INSTRUCTION:
Pick up the forum thread on flat bands blowing in the wind where it stops and keep it going.

*** EXTRACT TO READ ***

# Flats owing in the wind



## AlDermietzel (Apr 26, 2019)

I went out with my uniphoxx yesterday and immediately got hammered by hail and wind, just my luck, but it was never going to stop me ! I noticed the wind was causing my bands to blow and ripple in the wind, I was just wondering whether this would affect accuracy?









Sent from my EML-L09 using Tapatalk


----------



## AlDermietzel (Apr 26, 2019)

Blowing*


----------



## Ibojoe (Mar 13, 2016)

I call it “Butter Flutter”. It at least gets into my head but does probably affect light set ups. Heavy setups, not so much.


----------



## Grandpa Grumpy (Apr 21, 2013)

Shoot tubes on windy days.


----------



## AlDermietzel (Apr 26, 2019)

Ibojoe said:


> I call it "Butter Flutter". It at least gets into my head but does probably affect light set ups. Heavy setups, not so much.

*** RECORDED DATA ***

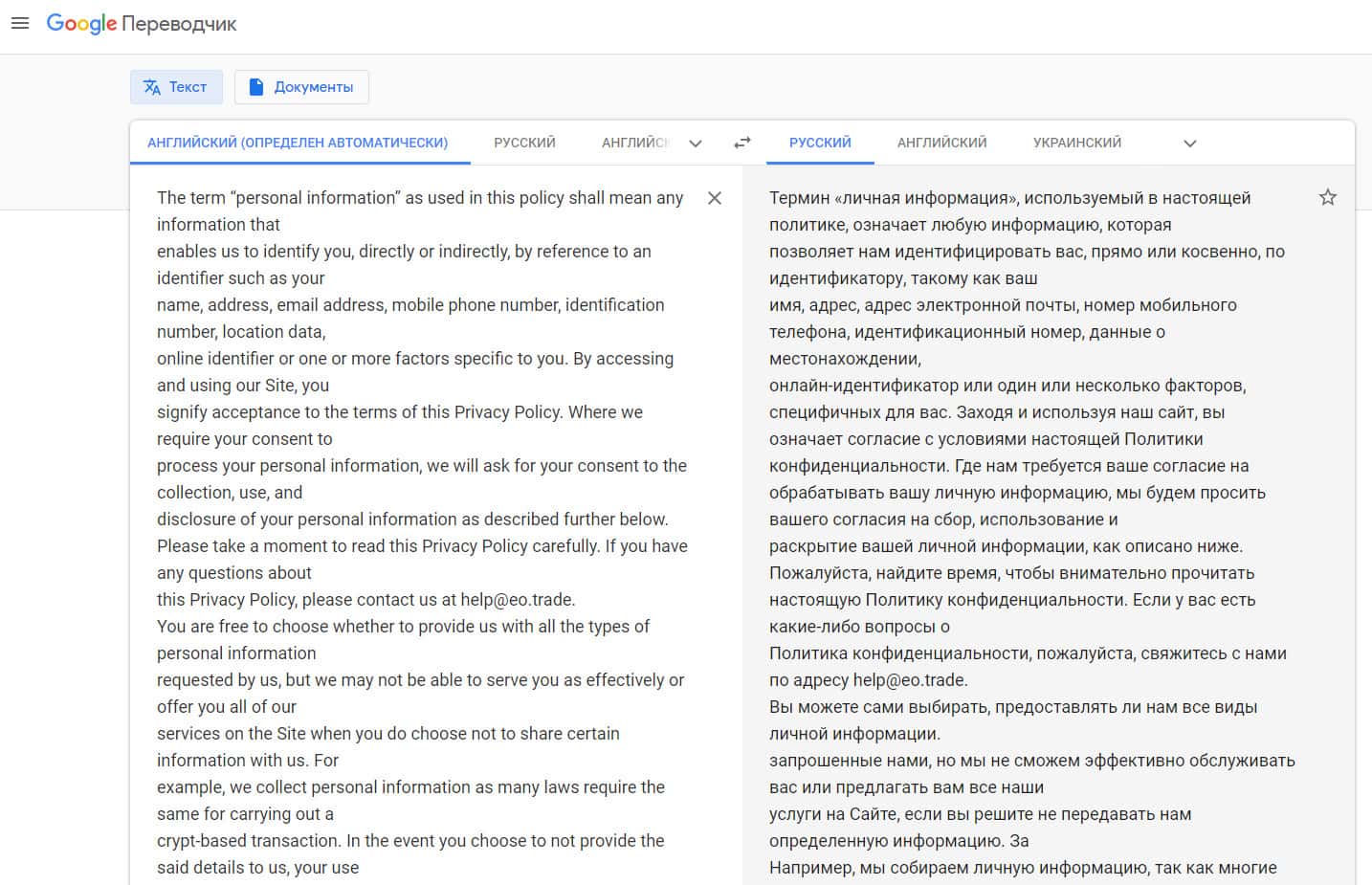Expand the target language list chevron

point(1190,144)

***

EXERCISE ANSWER:
"butter flutter" I like it! Sounds like I need more rubber!

Sent from my EML-L09 using Tapatalk


----------



## AKA Forgotten (Jan 26, 2019)

Had exactly the same today, was buzzing in my ears like a pair of guitar strings lol It's more distracting I find, but as Grandpa Grumpy posted, I switch to a tube rig until I'm in a more sheltered position.


----------



## Tag (Jun 11, 2014)

Good point


----------



## romanljc (May 26, 2014)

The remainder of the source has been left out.